● **What to work on**:
Rewrite everything from the line containing "Screen dimensions: 1456x819" down to the line containing "pos(543,740)", keeping the requests and all other text unchanged, and shift each click coordinate in the answers by adding 120 to it. Output only those items.

[Supplied records start]

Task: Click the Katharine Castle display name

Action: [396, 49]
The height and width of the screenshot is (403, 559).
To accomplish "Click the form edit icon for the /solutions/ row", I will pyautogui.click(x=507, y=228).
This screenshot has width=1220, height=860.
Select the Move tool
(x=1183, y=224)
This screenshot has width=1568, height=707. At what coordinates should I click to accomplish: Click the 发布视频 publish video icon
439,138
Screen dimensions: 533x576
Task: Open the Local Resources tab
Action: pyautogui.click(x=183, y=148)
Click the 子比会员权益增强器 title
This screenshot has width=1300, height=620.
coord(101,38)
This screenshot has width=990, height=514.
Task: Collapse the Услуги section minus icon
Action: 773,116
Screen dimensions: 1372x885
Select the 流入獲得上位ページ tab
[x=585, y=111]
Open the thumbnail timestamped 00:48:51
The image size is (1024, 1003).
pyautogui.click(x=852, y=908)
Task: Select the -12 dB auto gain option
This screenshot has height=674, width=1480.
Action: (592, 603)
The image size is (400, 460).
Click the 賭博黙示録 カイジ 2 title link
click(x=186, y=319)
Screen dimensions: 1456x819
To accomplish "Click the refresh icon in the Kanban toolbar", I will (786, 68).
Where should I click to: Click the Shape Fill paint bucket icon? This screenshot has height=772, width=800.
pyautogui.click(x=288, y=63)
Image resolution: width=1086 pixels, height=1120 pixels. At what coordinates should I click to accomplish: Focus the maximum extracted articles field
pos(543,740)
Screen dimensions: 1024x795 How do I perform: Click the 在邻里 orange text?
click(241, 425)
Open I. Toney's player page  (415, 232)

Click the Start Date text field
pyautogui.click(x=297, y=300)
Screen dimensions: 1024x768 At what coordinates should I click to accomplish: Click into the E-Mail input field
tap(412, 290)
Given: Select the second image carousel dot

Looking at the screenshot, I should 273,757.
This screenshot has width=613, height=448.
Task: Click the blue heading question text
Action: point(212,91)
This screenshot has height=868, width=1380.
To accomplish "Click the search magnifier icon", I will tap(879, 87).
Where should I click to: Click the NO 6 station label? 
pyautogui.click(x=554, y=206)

[Supplied records end]

● **Output**:
Screen dimensions: 1456x819
To accomplish "Click the refresh icon in the Kanban toolbar", I will (906, 188).
Where should I click to: Click the Shape Fill paint bucket icon? This screenshot has height=772, width=800.
pyautogui.click(x=408, y=183)
Image resolution: width=1086 pixels, height=1120 pixels. At what coordinates should I click to accomplish: Focus the maximum extracted articles field
pos(663,860)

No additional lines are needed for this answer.